»»
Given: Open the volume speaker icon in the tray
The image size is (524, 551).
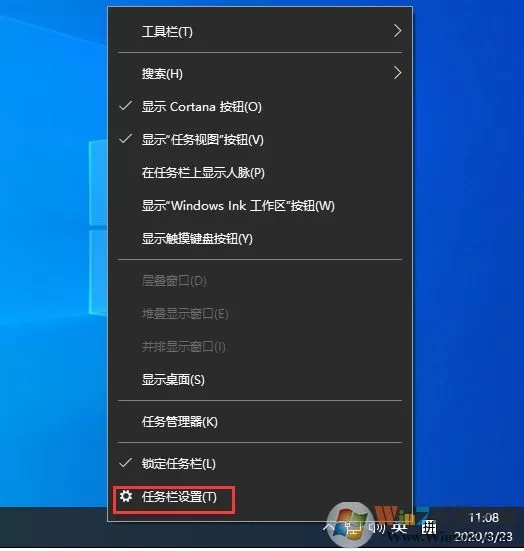Looking at the screenshot, I should coord(376,527).
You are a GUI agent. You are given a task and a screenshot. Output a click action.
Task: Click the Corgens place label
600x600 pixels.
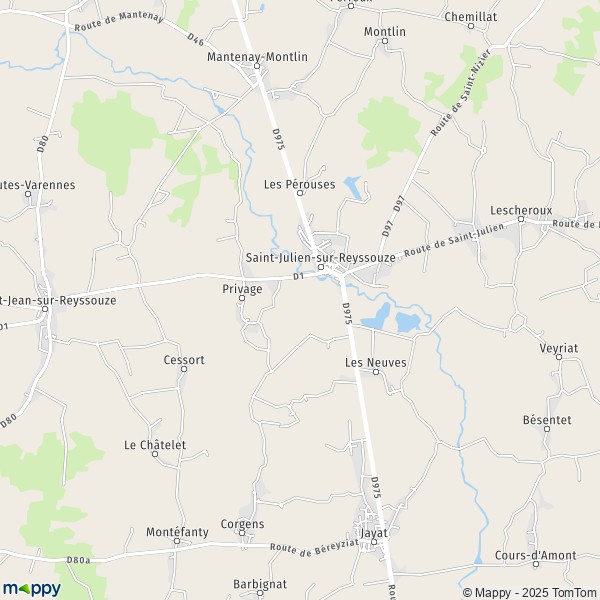(x=242, y=524)
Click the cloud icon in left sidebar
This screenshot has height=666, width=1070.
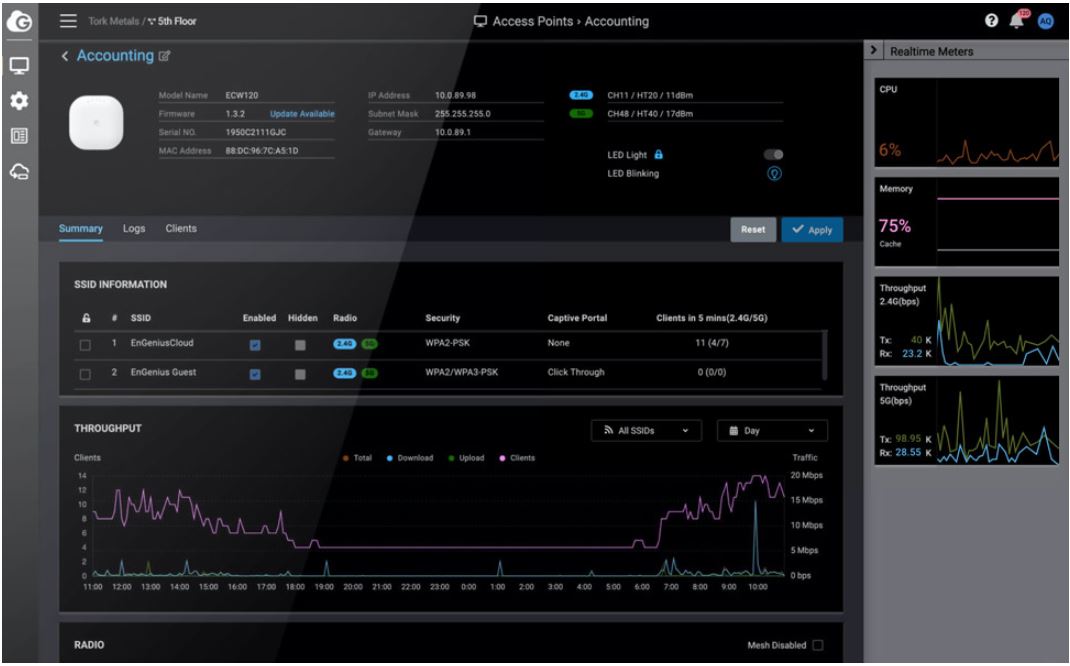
««
Without the pictures, retype all of the data above exactly.

Given: Open the volume speaker icon in the tray
The image size is (524, 551).
Looking at the screenshot, I should coord(376,527).
You are a GUI agent. You are given a task and a screenshot. Output a click action.
Task: Click the Corgens place label
600x600 pixels.
(x=242, y=524)
Click the cloud icon in left sidebar
This screenshot has height=666, width=1070.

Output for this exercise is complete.